DOHA QATARI banks are bulking up to play a role in funding the country’s massive infrastructure expansion. But in a country which is already overbanked by some measures, they may risk becoming too big.
Doha Bank, Qatar’s fifthlargest lender by market value and part-owned by the country’s sovereign wealth fund, announced plans in October to increase its share capital by 50 percent in the first quarter of next year, raising about $1.6 billion.
Other Qatari banks have tapped debt markets this year. Qatar Islamic Bank, the country’s largest Islamic lender, returned to the global debt market after a two-year absence with a $750 million sukuk sale earlier this month.
Qatar International Islamic Bank followed a week later, pricing its debut $700 million, fiveyear sukuk. Doha Bank also raised $500 million from a bond sale in March.
“For the infrastructure projects, local banks want to be in the game, and they will be given priority by the government,” said Robert Pramberger, acting head of asset management at The First Investor in Doha.
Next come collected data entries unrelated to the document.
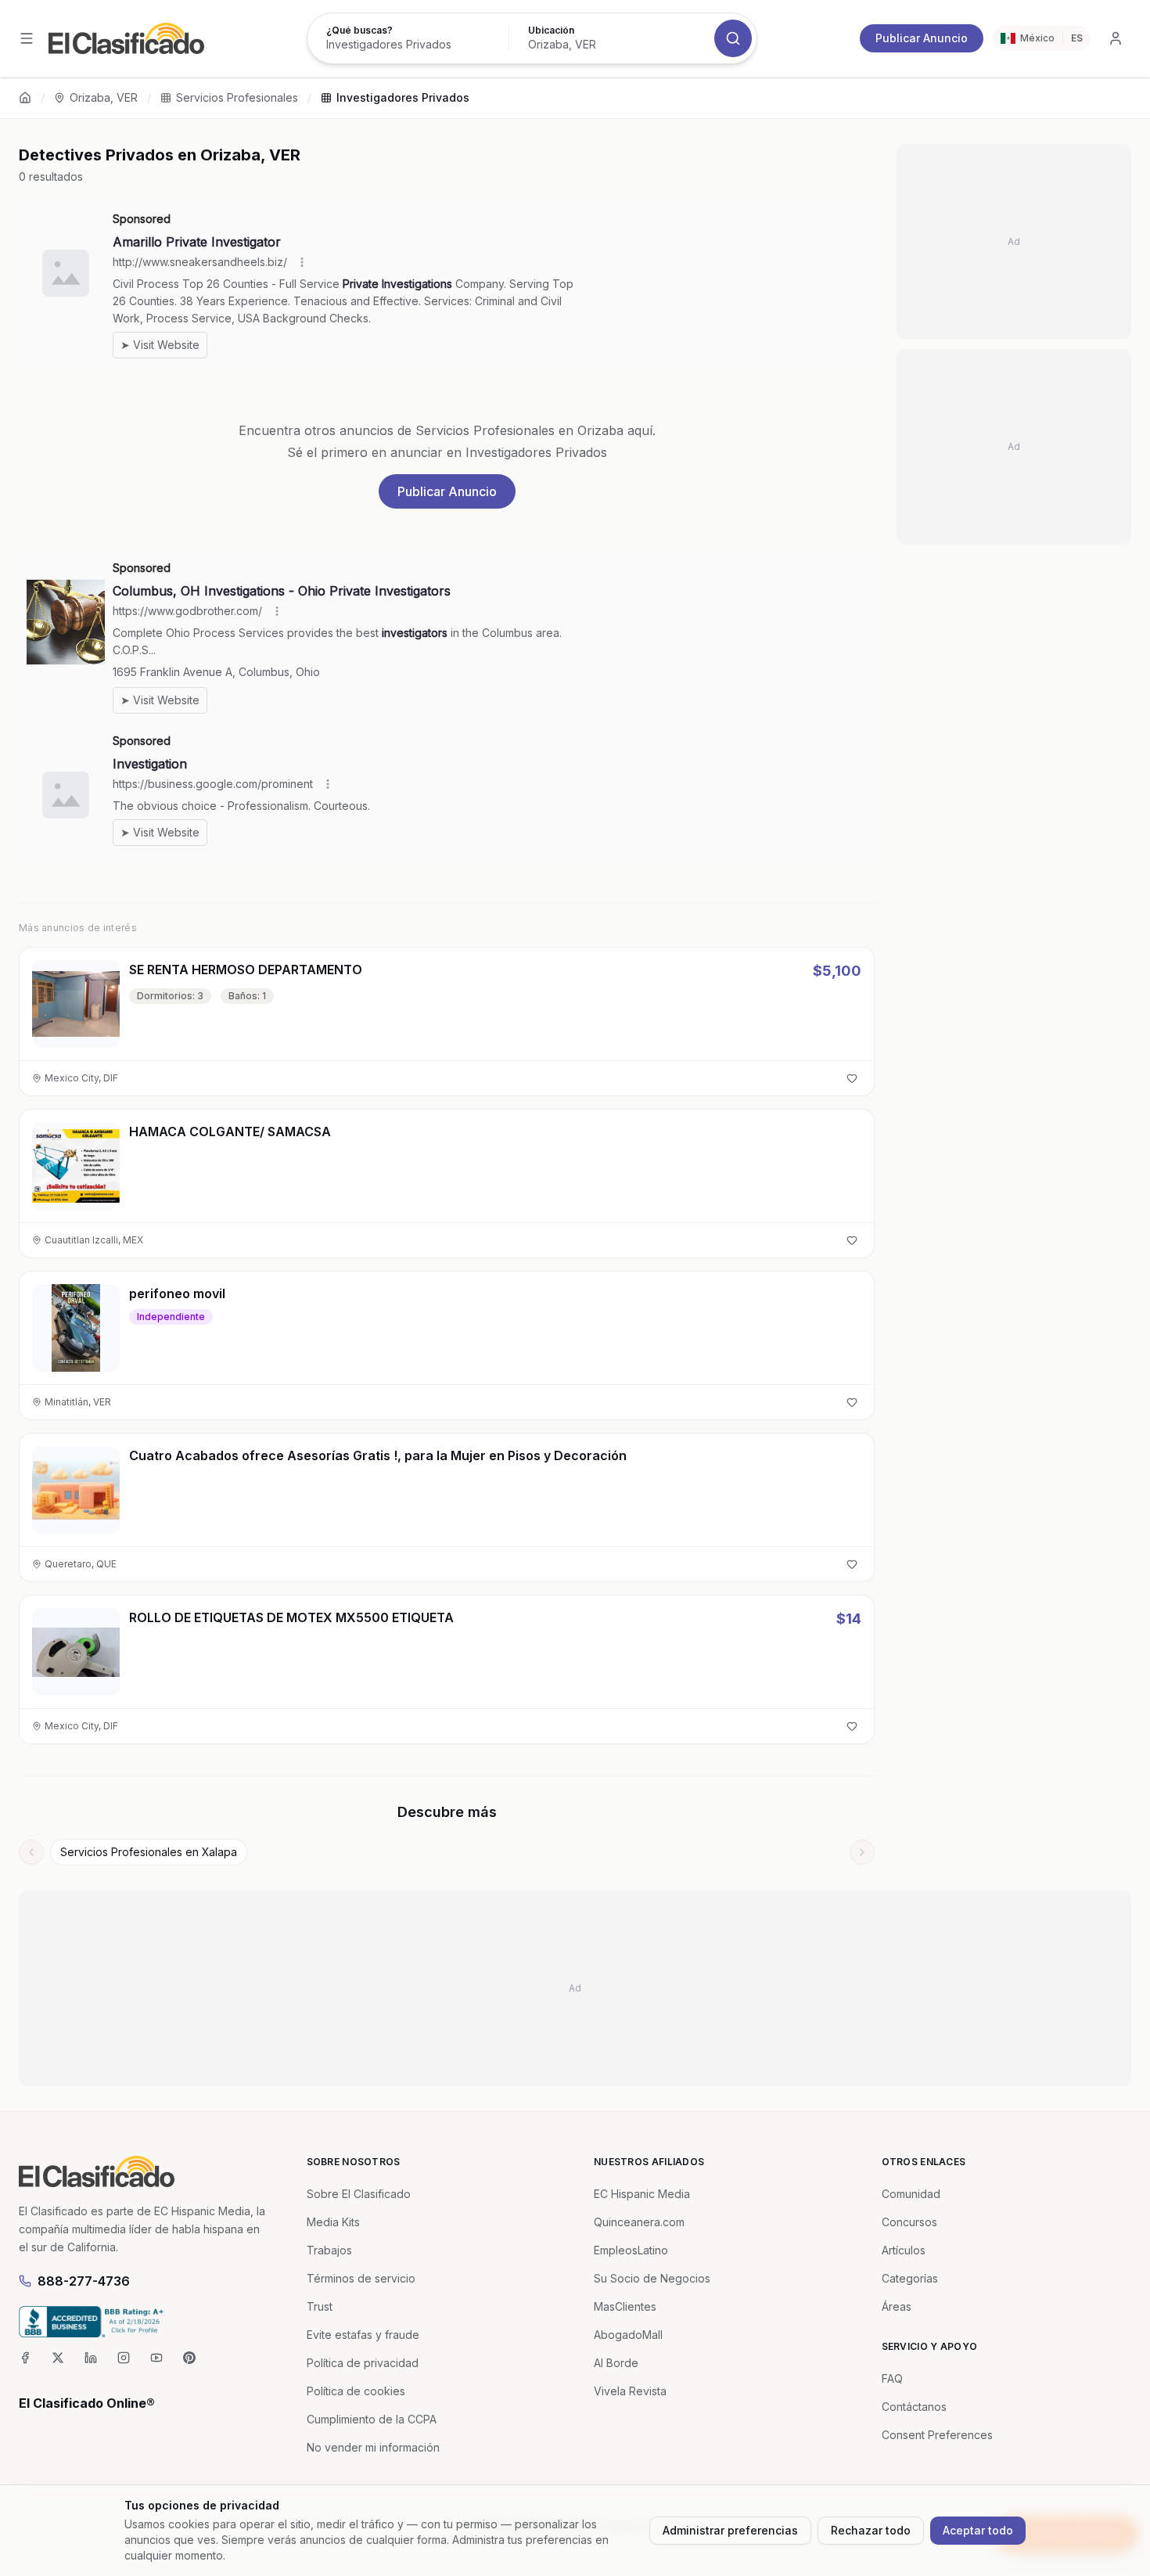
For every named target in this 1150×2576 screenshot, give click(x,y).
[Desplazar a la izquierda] (31, 1852)
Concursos (909, 2222)
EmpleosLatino (631, 2250)
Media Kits (333, 2222)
“They need to get the money from somewhere, and they’ll want it to be an equal combination of debt and equity.” An analyst with a Qatari bank, who declined to be named because of the commercial sensitivity of the subject, said he believed the central bank would want to make sure that local lenders took a large slice of the infrastructure business, rather than leaving it to foreign banks.
“There will be a huge incentive for local lenders to raise capital to meet the demand. Banks here are hoping to make quite a lot of money.
“I’m sure the central bank and other authorities are encouraging local banks to bolster their balance sheets, so that they can take advantage of project bonds and other opportunities.” The Qatari government has allocated 40 percent of its budget between now and 2016 to fund a string of mega-projects, including $5.5 billion for a deepwater seaport, $20 billion for roads and a $17.5 billion new airport.